異動対応でイケメン課長に遭遇女性システム管理者の憂鬱(2/4 ページ)

» 2007年09月28日 07時00分 公開
[高橋美樹,ITmedia]

 取りあえず転入者の必要データをサーバにでも退避し、転出後にコピーしてもらうという手もある。だが以前、大量の異動者が同時にネットワークを介してデータのコピーを始めた結果、社内ネットワークに大きな遅延が起こったことがあり、人事異動シーズンはネットワークを介したデータ移行は厳しく制限されていた。おかげで、たった2日間で転出者対応、PC準備、転入者対応すべてを完了しなければならなかった。

データ移行に悲喜こもごも

 そうして迎えた転出者の最終出勤日は、午前中からもう大変な忙しさだ。データ移行時はユーザーもPCが使用できなくなるため、作業は荷造りや客先へのあいさつ回りの時間を利用する。バックアップするデータは、基本的に情報システム部として公式に利用を認めているアプリケーションに限定され、電子メール、アドレス帳、お気に入り、グループウェアのユーザーIDと環境設定ファイル、そしてマイドキュメントとデスクトップ上のファイルなどが対象となった。

 作業自体、どうということはない単純なものだが、中には入社して一度もメールを消していないユーザーや大量の写真データをためこんでいるユーザーもいて、そのデータはときにGバイト単位となり、気の遠くなるような時間を費やすことがあった。

 日中に作業を完了できるのが理想だが、出社最後の日まで報告書を作成しているようなユーザーもいる。そんなユーザーも、夜には送別会があるためその時間を利用してデータ移行を行う。赤い顔をして戻ってきたユーザーにデータの詰まったCD-Rを渡すときが最後のあいさつになるのかと思うと、作業を中断してしんみりしてしまうことも多かった。
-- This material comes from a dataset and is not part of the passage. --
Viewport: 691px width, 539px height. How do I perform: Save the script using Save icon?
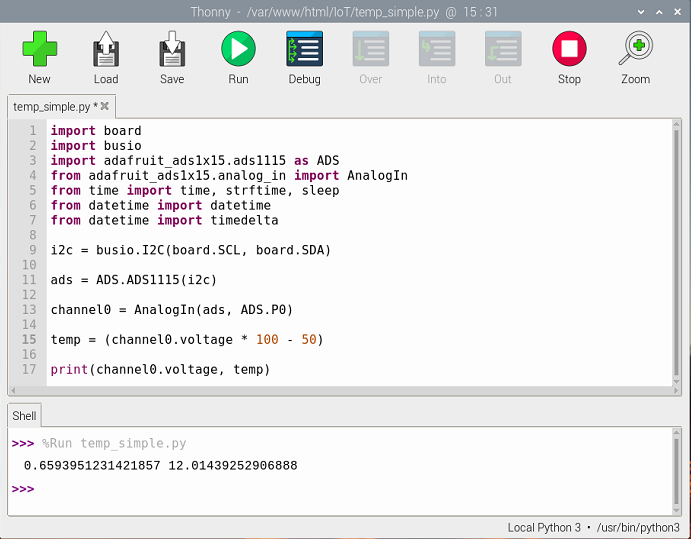pos(172,58)
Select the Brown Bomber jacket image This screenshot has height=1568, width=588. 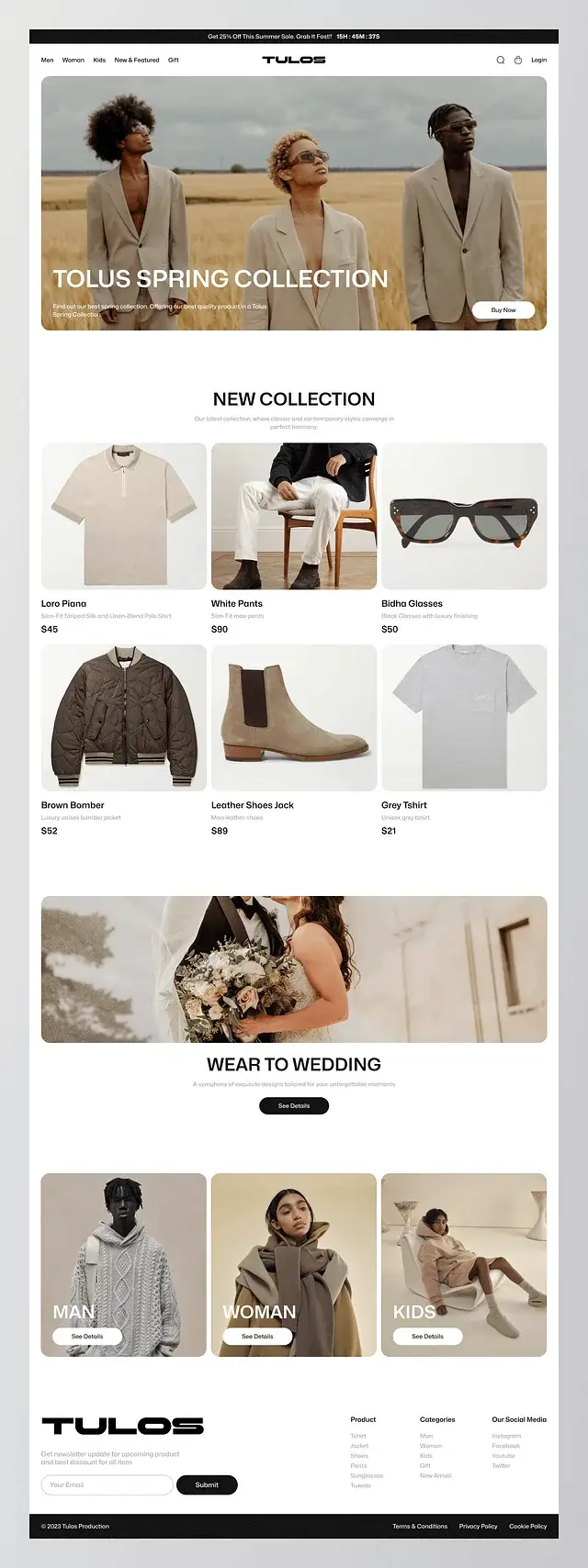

 しかし、そこで感傷に浸っている暇はない。翌日が平日の場合は、一晩で次の日に転入してくるユーザーのPCを用意しなければならないのだ。OSのセットアップからやっていたのではとても間に合わない。そのため、暇なときを利用してPCの型番ごとのバックアップイメージを用意しておき、それを保存したCDを利用してどんどんPCの初期化を進める。その後、それぞれの転入者に割り振られたPCアカウントやメールアカウントを設定して、ようやく準備は完了となる。後は明日転入者が持参するであろうローカルデータをコピーするだけだ。